Could you live with your parents again? What about the in-laws? Whether it’s aging parents moving in with their adult children or young adults living back with mom and dad, multi-generational households have specific needs when it comes to a home. Custom builders are seeing an increasing need to tailor homes to this lifestyle. A recent Pew Research Center study shows that 39% of adults ages 18 to 34 have had to move in with their parents. In the same year, the U.S. Census reported that 4.3 out of 76 million households were made up of at least three generations.

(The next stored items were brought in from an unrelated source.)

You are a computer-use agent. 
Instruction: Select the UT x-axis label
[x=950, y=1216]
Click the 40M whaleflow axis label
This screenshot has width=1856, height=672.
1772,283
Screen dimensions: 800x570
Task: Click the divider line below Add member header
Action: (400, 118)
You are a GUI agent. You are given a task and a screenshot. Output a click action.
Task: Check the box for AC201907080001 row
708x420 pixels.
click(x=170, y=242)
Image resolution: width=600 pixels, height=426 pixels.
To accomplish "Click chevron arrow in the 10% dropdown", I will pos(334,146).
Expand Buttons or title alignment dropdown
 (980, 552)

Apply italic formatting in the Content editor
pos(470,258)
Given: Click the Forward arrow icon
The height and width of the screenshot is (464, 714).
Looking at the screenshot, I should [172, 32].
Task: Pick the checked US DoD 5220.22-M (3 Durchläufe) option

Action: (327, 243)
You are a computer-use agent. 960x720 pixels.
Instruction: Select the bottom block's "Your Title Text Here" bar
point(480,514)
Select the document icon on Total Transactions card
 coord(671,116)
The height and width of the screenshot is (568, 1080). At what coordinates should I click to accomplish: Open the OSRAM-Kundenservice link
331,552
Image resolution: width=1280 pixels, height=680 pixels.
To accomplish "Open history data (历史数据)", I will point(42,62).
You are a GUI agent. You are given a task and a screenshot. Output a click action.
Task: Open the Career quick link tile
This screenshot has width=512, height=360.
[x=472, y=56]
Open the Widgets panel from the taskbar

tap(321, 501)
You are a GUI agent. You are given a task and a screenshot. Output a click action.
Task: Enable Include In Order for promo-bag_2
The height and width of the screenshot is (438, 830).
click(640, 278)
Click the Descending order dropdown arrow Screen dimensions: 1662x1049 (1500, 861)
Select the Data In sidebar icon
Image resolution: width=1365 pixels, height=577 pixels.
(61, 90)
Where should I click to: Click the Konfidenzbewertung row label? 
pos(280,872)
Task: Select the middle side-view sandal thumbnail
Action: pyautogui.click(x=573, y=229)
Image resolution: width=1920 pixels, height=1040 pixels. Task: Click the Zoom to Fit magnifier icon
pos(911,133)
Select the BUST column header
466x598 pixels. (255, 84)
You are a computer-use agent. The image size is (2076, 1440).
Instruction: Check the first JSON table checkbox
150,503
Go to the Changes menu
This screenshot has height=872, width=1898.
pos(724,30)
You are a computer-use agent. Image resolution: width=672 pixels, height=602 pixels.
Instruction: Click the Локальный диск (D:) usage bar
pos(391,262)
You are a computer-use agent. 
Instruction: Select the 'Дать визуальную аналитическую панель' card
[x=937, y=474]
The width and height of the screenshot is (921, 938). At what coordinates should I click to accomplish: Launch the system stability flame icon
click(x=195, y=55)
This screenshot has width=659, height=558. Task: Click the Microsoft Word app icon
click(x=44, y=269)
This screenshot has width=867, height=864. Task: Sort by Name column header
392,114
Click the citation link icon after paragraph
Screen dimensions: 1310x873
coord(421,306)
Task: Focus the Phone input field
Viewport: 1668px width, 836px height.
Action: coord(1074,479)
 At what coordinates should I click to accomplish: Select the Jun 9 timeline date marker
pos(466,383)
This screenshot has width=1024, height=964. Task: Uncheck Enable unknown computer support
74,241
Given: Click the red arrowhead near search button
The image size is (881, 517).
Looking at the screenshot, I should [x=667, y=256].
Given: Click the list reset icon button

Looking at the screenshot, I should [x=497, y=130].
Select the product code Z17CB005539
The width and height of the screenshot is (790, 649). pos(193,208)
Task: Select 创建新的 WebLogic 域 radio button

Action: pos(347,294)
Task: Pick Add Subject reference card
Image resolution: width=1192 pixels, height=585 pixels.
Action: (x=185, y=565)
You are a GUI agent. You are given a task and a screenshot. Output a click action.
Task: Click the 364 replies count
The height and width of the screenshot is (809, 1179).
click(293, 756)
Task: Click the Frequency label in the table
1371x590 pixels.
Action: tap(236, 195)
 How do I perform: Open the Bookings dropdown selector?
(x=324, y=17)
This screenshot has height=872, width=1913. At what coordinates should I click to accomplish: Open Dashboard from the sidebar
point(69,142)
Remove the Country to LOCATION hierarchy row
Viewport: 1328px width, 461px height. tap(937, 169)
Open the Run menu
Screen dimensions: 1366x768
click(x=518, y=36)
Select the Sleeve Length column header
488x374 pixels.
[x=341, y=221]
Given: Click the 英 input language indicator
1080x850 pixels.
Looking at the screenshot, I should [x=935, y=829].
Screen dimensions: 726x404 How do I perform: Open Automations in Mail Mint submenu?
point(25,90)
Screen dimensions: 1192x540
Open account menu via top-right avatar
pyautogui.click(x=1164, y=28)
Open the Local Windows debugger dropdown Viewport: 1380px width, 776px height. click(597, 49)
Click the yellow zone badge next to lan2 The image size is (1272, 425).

Since the housing crisis in early 2006, new single-family home construction has been slow to recover and has yet to match the rebound of the economy. Young people are overcome with student debt and are delaying marriage compared to their predecessors, making buying a home a lower priority. For many millennials, it doesn’t make sense to allocate money toward a down-payment when they already need to be saving for retirement and paying off their student loans. The trend, however, will eventually wean off. Millennials are entering the home-buying market more and more as they get married and start families. “Looking forward, millennials will continue to help drive multifamily construction over the next few years. Over the longer term, however, baby boomers will be the main driver of multifamily construction as they age through their senior years” (Rappaport, 2015.) The other generation that is moving in, are parents. Multigenerational families often build homes that include the traditional mother-in-law suite or even feature a locked-off living space within the home. These apartment-style spaces can have their own kitchenette, full bathroom and living areas to provide a sense of privacy and independence. The leading edge of the baby boom is about to enter the age range where such downsizing accelerates and so U.S. multifamily construction is likely to remain strong over the coming decades.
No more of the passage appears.